Remarks. The present diagnosis is based on examinations of type and non-type specimens of every species in the genus. The major changes from past diagnosis concern chaetal arrangements along the body, and characters related to the glandular organs in the middle body region. The arrangement of neurochaetae on chaetigers 1–4 in two rows and of notochaetae on chaetigers of the middle body region in three rows has been found to be present in all species of Spiophanes . However, the interpretation of the chaetal arrangement may depend on the number of chaetae in a ramus; if small numbers of chaetae are present, their arrangement in rows may be difficult to discern. In the neuropodia of the middle body region, a large number of chaetae are present in two indistinct rows, whereas smaller numbers of chaetae usually appear to be arranged in a single row. Therefore, the arrangement of chaetae in a specific number of rows is not a useful specific character.

In the middle body region, different forms of gland openings occur. Useful taxonomic information is given by the gland openings presenting a chaetal spreader, the type of which is species specific. The description of the different types and explanations concerning their terminology was given earlier. According to Söderström (1920), the chaetal spreader function is closely related to the function of the bacillary chaetae. Therefore, it is suggested that bacillary chaetae may be present only in parapodia where chaetal spreaders are developed, rather than potentially being present in the entire glandular region (compare, e.g., Foster, 1971; Imajima, 1991; Blake, 1996; Maciolek, 2000). This assumption is supported by our own observations that, in cases where bacillary chaetae are exposed, they are only present in chaetigers with chaetal spreaders developed. From chaetiger 9, glands are obviously producing material similar to bacillary chaetae, which in preserved material resembles a sort of white fibre wool. The appearance of bacillary chaetae probably cannot serve as a useful diagnostic character. Observed differences in the appearance of the chaetal tip or in the arrangement of fine hairs of varying or constant length covering the shafts of the bacillary chaetae have previously been considered as species specific. Based on our observations, the observed differences may just represent a different state of condition.

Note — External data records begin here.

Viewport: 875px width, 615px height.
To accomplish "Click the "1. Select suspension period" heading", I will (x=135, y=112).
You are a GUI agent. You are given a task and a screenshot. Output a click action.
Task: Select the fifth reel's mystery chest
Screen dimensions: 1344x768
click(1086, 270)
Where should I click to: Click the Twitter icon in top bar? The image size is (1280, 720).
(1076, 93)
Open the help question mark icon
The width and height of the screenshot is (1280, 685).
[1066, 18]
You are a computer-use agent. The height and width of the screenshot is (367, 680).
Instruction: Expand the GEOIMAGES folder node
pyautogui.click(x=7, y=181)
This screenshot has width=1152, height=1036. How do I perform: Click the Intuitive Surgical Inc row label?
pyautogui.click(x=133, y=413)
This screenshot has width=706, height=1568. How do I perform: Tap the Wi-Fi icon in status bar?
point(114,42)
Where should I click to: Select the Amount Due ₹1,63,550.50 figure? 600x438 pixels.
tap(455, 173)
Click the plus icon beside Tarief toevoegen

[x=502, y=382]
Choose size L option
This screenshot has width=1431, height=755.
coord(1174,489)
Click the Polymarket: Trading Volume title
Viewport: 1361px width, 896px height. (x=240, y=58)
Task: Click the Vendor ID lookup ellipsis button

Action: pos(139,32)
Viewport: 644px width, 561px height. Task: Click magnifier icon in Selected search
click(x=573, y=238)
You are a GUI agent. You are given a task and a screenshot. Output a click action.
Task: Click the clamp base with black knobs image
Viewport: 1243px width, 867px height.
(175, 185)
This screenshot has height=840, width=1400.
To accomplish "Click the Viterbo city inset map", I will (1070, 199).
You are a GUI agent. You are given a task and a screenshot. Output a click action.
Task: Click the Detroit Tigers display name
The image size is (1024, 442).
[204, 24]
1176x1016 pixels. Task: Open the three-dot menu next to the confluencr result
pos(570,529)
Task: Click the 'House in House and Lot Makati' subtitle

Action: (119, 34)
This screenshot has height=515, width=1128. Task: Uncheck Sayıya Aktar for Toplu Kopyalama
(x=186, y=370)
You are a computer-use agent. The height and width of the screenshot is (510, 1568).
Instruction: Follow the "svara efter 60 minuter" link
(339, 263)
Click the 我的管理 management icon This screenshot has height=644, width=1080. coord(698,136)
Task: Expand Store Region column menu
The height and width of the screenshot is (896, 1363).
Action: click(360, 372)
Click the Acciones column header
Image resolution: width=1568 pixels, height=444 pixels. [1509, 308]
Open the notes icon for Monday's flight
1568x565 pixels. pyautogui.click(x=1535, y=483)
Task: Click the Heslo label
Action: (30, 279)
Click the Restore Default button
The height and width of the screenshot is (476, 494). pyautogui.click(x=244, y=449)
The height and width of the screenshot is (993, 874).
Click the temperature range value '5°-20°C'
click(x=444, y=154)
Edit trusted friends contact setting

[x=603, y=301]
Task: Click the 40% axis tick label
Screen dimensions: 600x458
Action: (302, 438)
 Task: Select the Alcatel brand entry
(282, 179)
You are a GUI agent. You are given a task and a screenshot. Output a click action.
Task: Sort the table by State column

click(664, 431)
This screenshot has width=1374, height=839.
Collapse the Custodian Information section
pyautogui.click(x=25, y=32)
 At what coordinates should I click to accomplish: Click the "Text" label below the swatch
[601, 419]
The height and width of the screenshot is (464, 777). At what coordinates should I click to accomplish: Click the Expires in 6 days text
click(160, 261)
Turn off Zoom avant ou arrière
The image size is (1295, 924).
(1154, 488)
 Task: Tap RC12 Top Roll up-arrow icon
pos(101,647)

From chaetiger 9, parapodial glands often have associated pigmented cells which also appear to be useful for species identification.

SEM studies revealed that all known species in the genus possess quadridentate hooks. Previous reports of bi- or tridentate hooks might be due to teeth being worn down or a slightly lateral position of the uppermost pair of small teeth, e.g., in S. bombyx Claparède, 1870 , which is usually positioned clearly above the unpaired tooth surmounting the main fang and hence allows easier recognition of all four denticles when viewed with light microscopy.